H. R. 674
IN THE HOUSE OF REPRESENTATIVES
February 13, 2013
Mr. Sablan (for himself, Mr. Grijalva, Ms. Bordallo, Mrs. Napolitano, Mr. Young of Alaska, and Mr. Markey) introduced the following bill; which was referred to the Committee on Natural Resources
To authorize the Secretary of the Interior to study the suitability and feasibility of designating prehistoric, historic, and limestone forest sites on Rota, Commonwealth of the Northern Mariana Islands, as a unit of the National Park System.
Short title; findings
This Act may be cited
Rota Cultural and Natural
Resources Study Act
Congress finds as follows:
The island of Rota was the only major island in the Mariana Islands to be spared the destruction and large scale land use changes brought about by World War II.
The island of Rota has been described by professional archeologists as having the most numerous, most intact, and generally the most unique prehistoric sites of any of the islands of the Mariana Archipelago.
The island of Rota contains remaining examples of what is known as the Latte Phase of the cultural tradition of the indigenous Chamorro people of the Mariana Islands. Latte stone houses are remnants of the ancient Chamorro culture.
Four prehistoric sites are listed on the National Register of Historic Places: Monchon Archeological District (also known locally as Monchon Latte Stone Village), Taga Latte Stone Quarry, the Dugi Archeological Site that contains latte stone structures, and the Chugai Pictograph Cave that contains examples of ancient Chamorro rock art. Alaguan Bay Ancient Village is another latte stone prehistoric site that is surrounded by tall-canopy limestone forest.

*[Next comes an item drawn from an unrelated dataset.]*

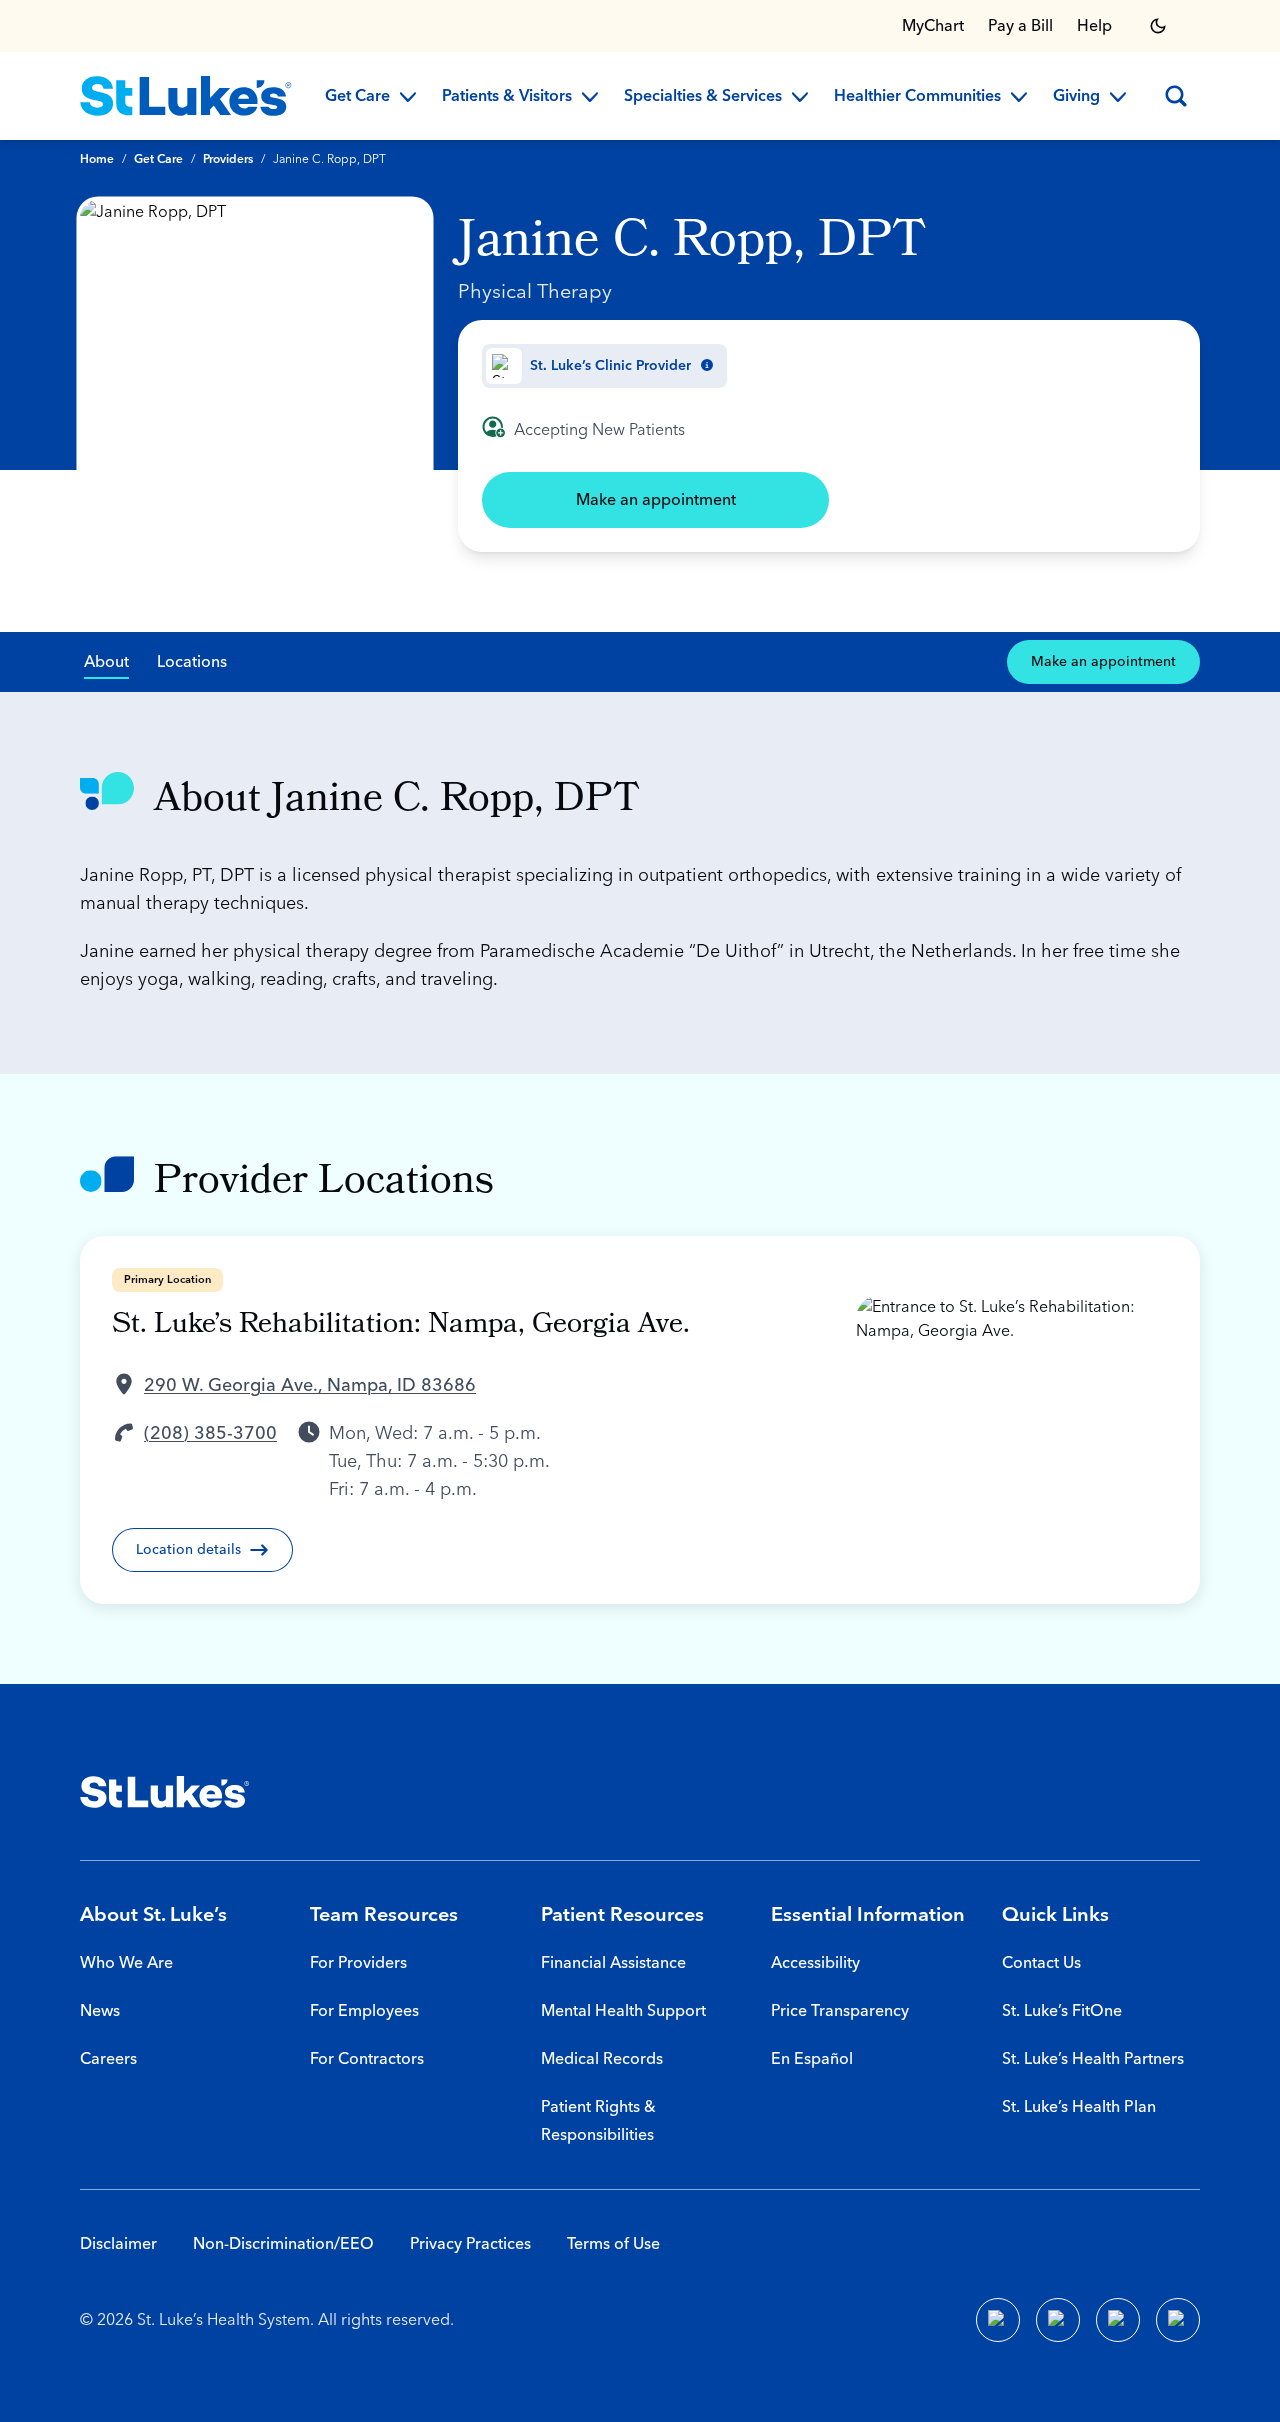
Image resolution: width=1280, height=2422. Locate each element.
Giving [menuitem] (1076, 97)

In addition to prehistoric sites, the island of Rota boasts historic sites remaining from the Japanese period (1914–1945). Several of these sites are on the National Register of Historic Places: Nanyo Kohatsu Kabushiki Kaisha Sugar Mill, Japanese Coastal Defense Gun, and the Japanese Hospital.
The island of Rota’s natural resources are significant because of the extent and intact condition of its native limestone forest that provides habitat for several federally endangered listed species, the Mariana crow, and the Rota bridled white-eye birds, that are also native to the island of Rota. Three endangered plant species are also found on Rota and two are endemic to the island.
Because of the significant cultural and natural resources listed above, on September 2005, the National Park Service, Pacific West Region, completed a preliminary resource assessment on the island of Rota, Commonwealth of the Northern Mariana Islands, which determined that the “establishment of a unit of the national park system appear[ed] to be the best way to ensure the long term protection of Rota’s most important cultural resources and its best examples of its native limestone forest.”.
NPS study of sites on the island of Rota, Commonwealth of the Northern Mariana Islands
The Secretary of the Interior shall—
carry out a study regarding the suitability and feasibility of designating prehistoric, historic, and limestone forest sites on the island of Rota, Commonwealth of the Northern Mariana Islands, as a unit of the National Park System; and
consider management alternatives for the island of Rota, Commonwealth of the Northern Mariana Islands.
Study Process and Completion
Submission of Study Results
Not later than 3 years after the date that funds are made available for this section, the Secretary shall submit to the Committee on Natural Resources of the House of Representatives and the Committee on Energy and Natural Resources of the Senate a report describing the results of the study.